**DATA**

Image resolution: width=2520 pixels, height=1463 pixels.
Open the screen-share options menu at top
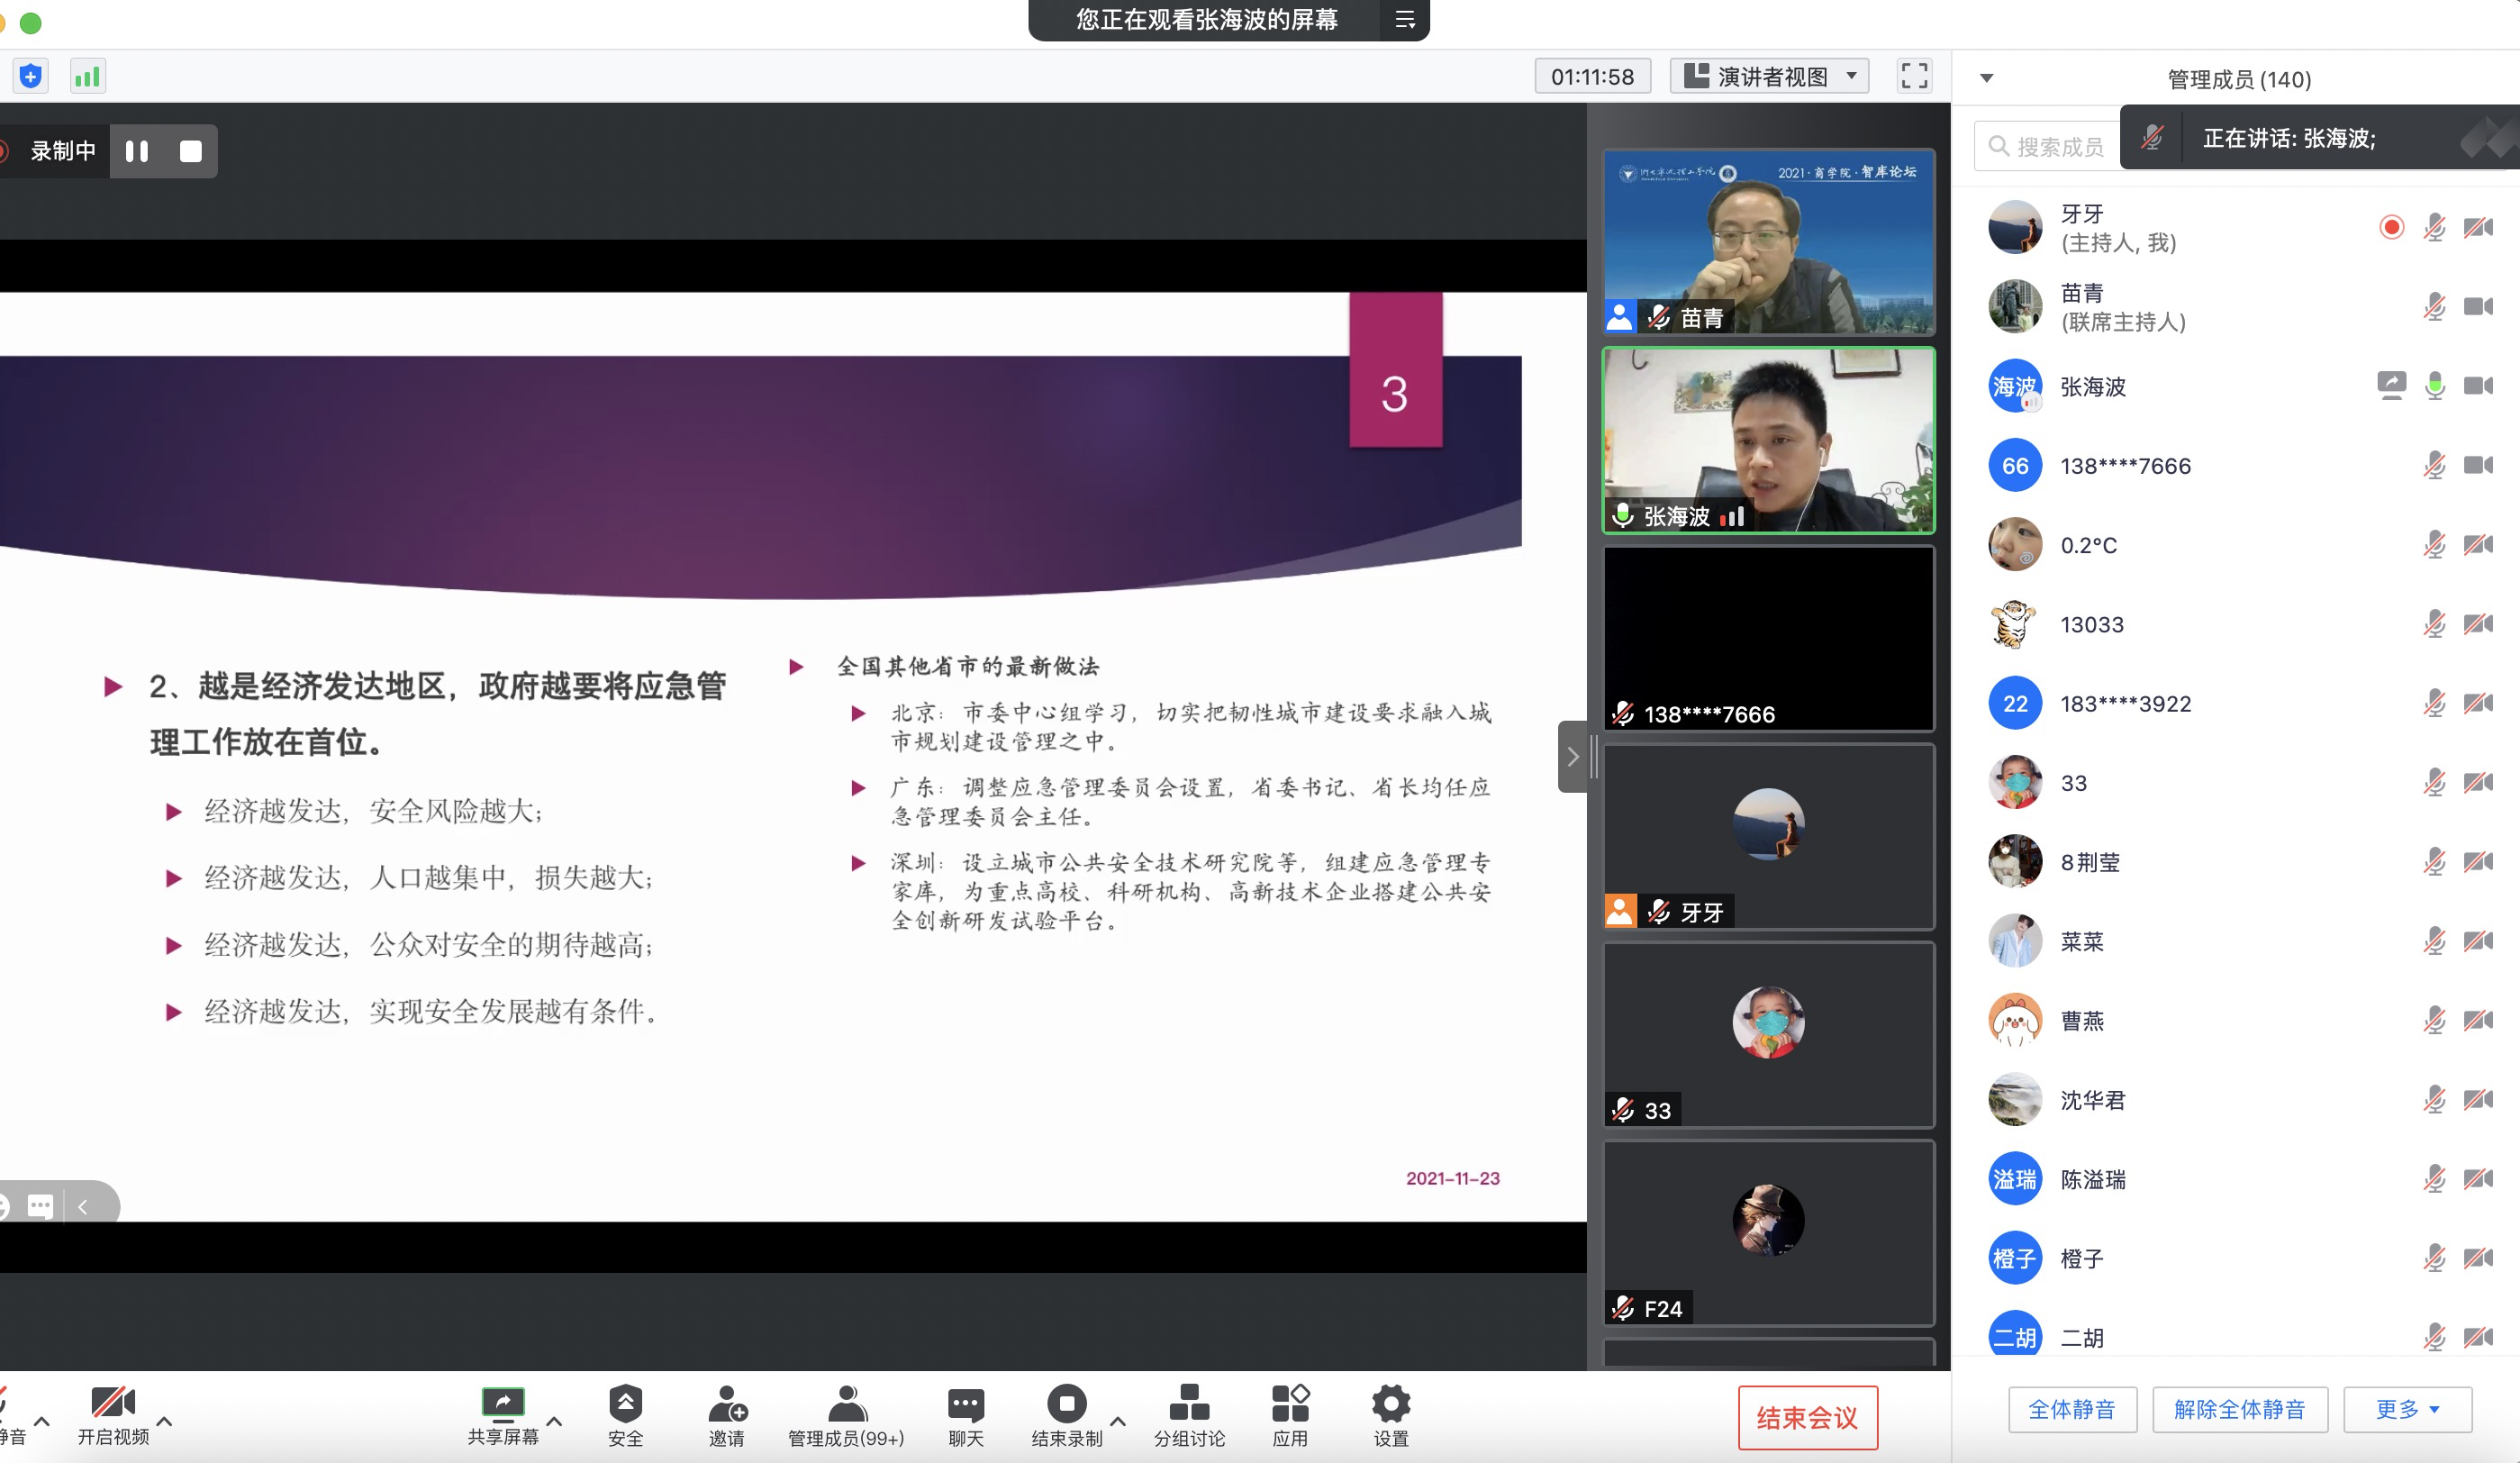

* * *

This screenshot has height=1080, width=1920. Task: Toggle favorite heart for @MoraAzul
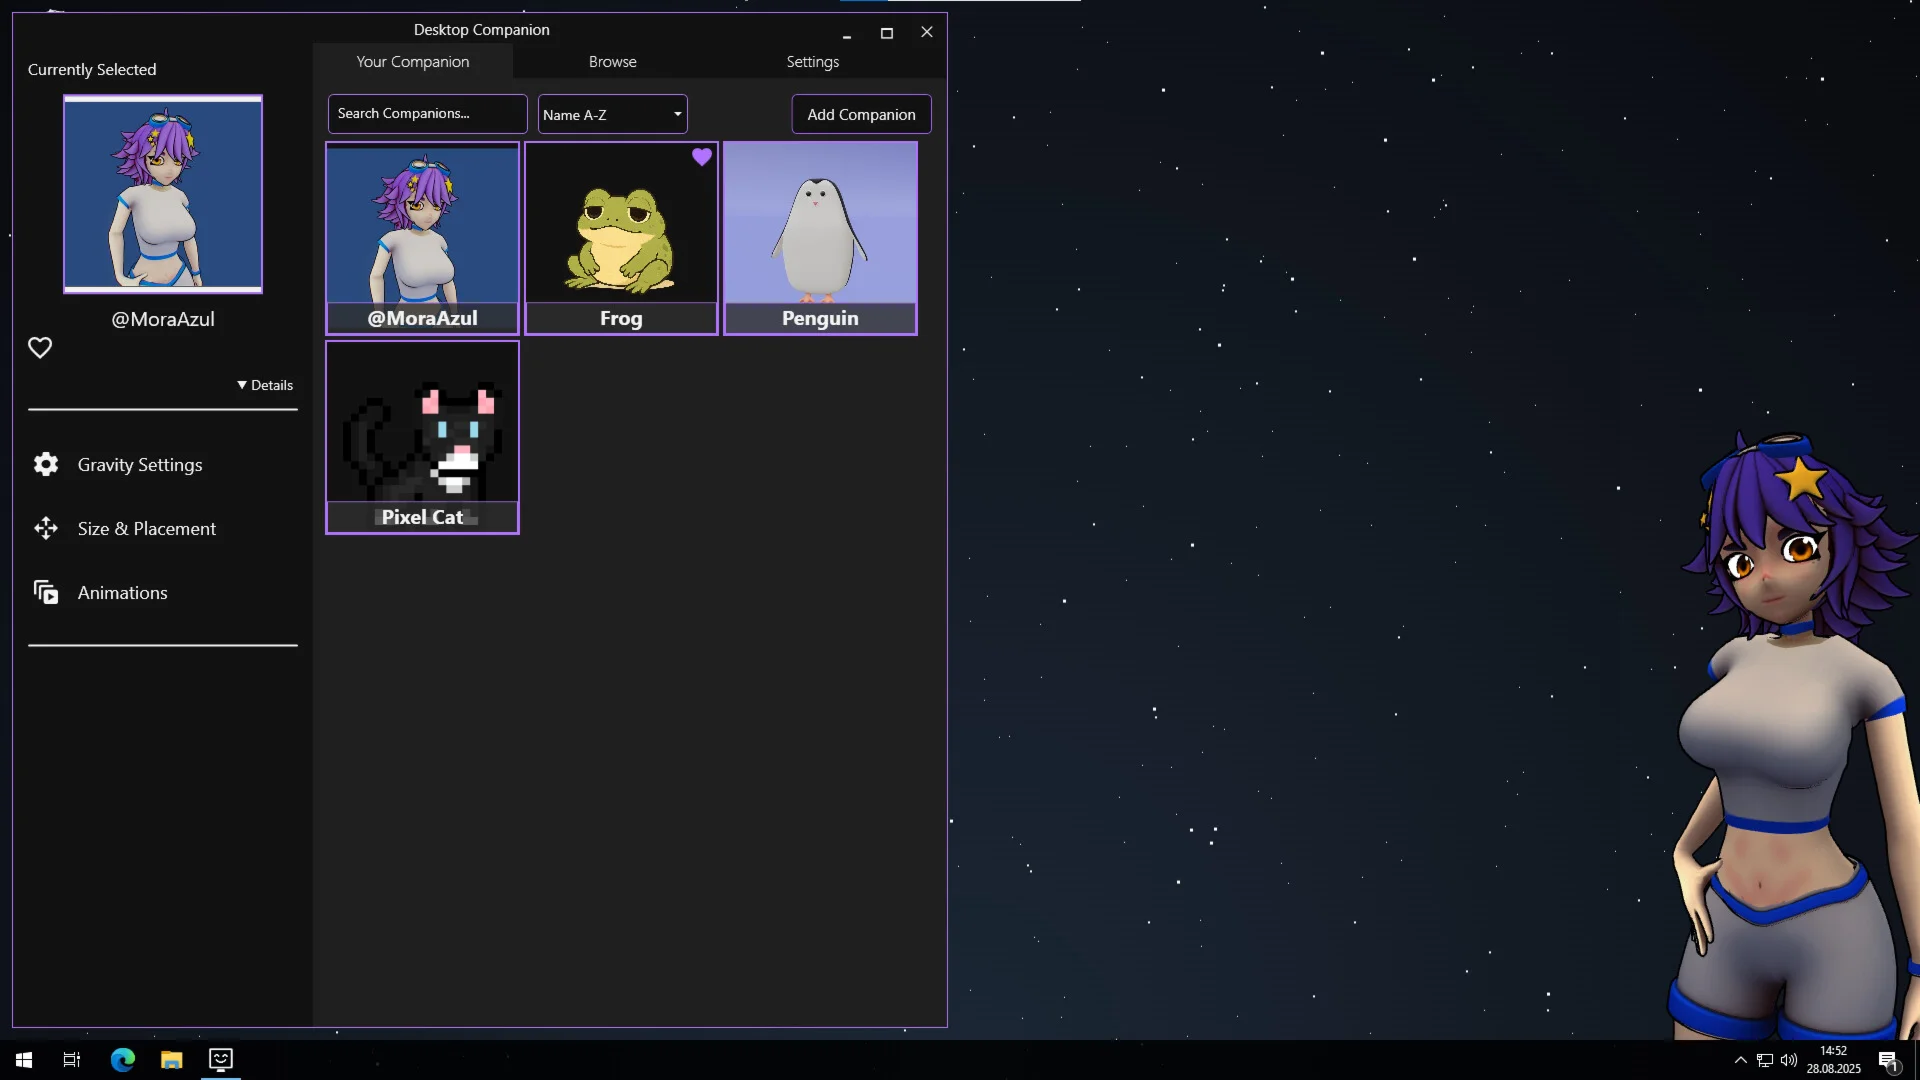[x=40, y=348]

--

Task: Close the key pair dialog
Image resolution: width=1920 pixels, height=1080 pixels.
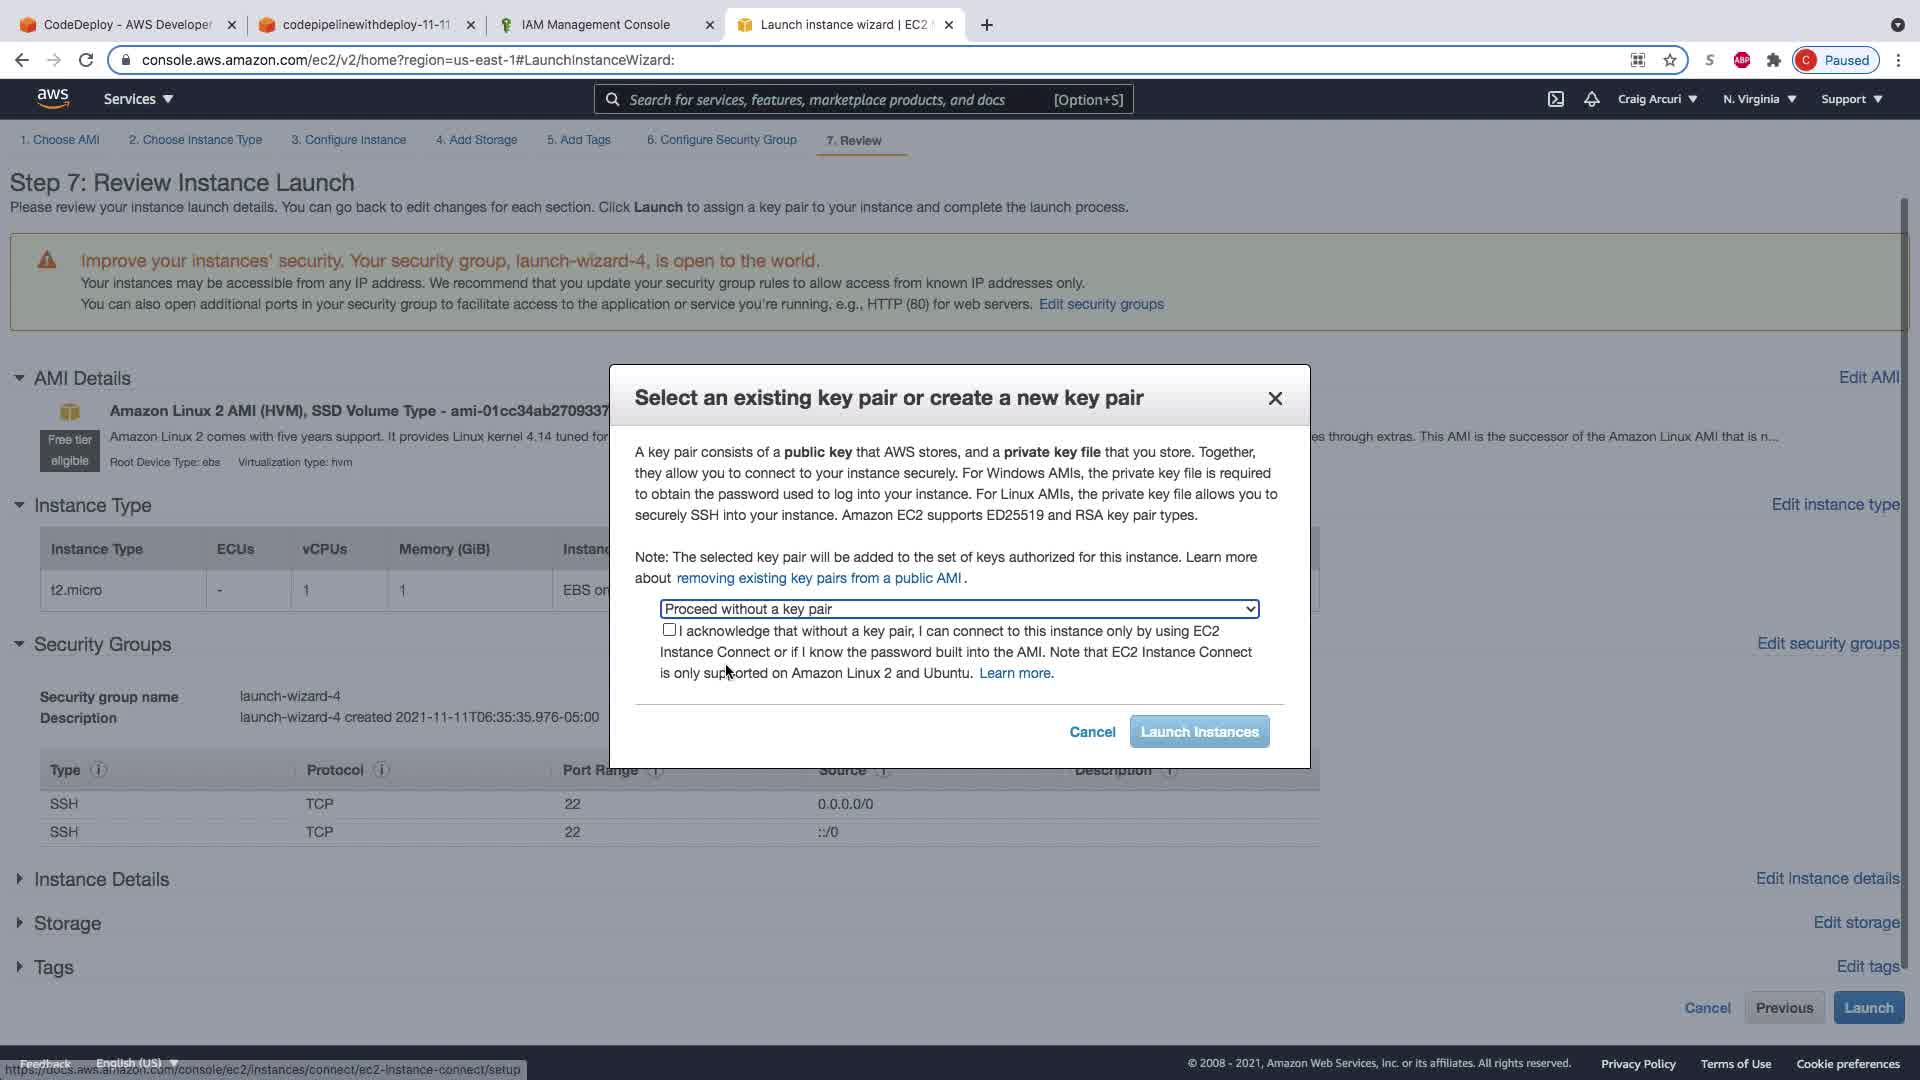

**TASK DESCRIPTION**
The exact lines of the material above starting at the one that contains "Image resolution: width=2520" and ending at the one that contains "Open the screen-share options menu at top" are what to retype; leave out everything else.

**WRITTEN ANSWER**
Image resolution: width=2520 pixels, height=1463 pixels.
Open the screen-share options menu at top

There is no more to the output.